Last year, the Department of Homeland Security (DHS) Disinformation Governance Board was shut down within months of its forming after critics labeled it Joe Biden's Ministry of Truth.
"It was a fairly safe bet that the strong backlash notwithstanding, the initiative would rear its head again at some point," Didi Rankovic wrote in a May 11 analysis for Reclaim The Net.
It has.
Meet the Foreign Malign Influence Center (FMIC).
In August of last year, DHS announced that it was terminating the Disinformation Governance Board.
Quietly, the Foreign Malign Influence Center launched just one month later with nearly the same mission as the Disinformation Governance Board.
"It’s one of the oldest tricks in the book," Jeff Brown wrote for Brownstone Research in March. "The government simply dropped the 'hot potato' (Disinformation Governance Board) by shutting it down, appearing to give a win to those who believe in freedom and constitutional rights.
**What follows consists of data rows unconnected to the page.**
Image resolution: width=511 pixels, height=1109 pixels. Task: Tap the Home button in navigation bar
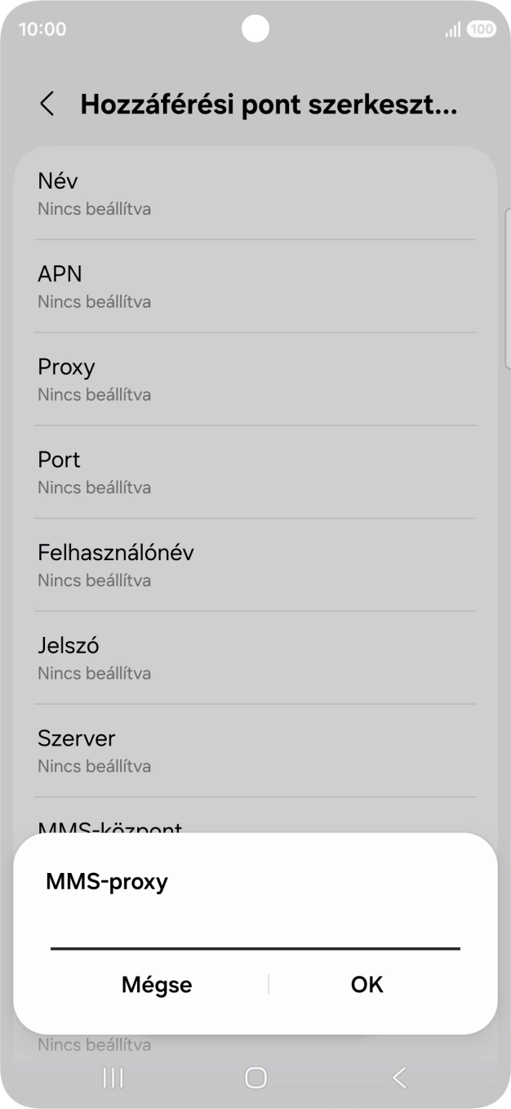256,1078
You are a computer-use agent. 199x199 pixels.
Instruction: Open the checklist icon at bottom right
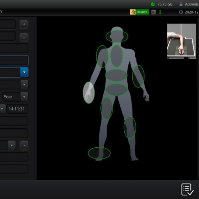187,189
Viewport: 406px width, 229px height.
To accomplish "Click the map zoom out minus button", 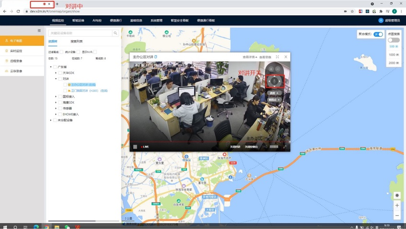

And the next month, it re-instituted the planned thought police with a new name in a different governmental agency. And almost no one noticed."
The FMIC is located at the Office of the Director of National Intelligence (ODNI). Some have suggested that the FMIC is Team Biden's attempt at a Disinformation Governance Board part 2.
There is "a similar declarative focus on foreign threat, which is then easy to transition, as a smokescreen, to turning the authorities’ sights onto 'domestic dissenters,' " Rankovic wrote. "And that would mean more censorship, in effect flying under the radar, critics fear. A deceptive tactic, they continue, which could easily use foreign threats simply as an excuse to influence politics at home."
Speaking of interference – the FMIC could also “duplicate” other U.S. efforts, such as that of a State Department’s unit that has taken it upon itself to suppress what’s seen as “populism” in other countries.
The FMIC claims the threat from abroad is constant and “dynamic” and therefore “informing efforts to counter it requires constant attention, a whole-of-government approach, support from the private sector, and engagement from the public.”
The FMIC's claim that it is tasked with the “protection of U.S. public opinion” may, critics say, be a euphemism for policing domestic narratives.
The existence of the FMIC has remained mostly under the radar. Earlier this month, it came up during an address by ODNI chief Avril Haines during a hearing organized by the Senate Armed Services Committee.
Matt Taibbi, one of the independent journalists who released the Twitter Files, believes the real goal of the FMIC is to “slowly adjust aim to domestic targets.”
But first – what Taibbi calls “the basic rhetorical trick of the censorship age” must “raise a fuss about a foreign threat, using it as a battering ram to get everyone from Congress to the tech companies to submit to increased regulation and surveillance.”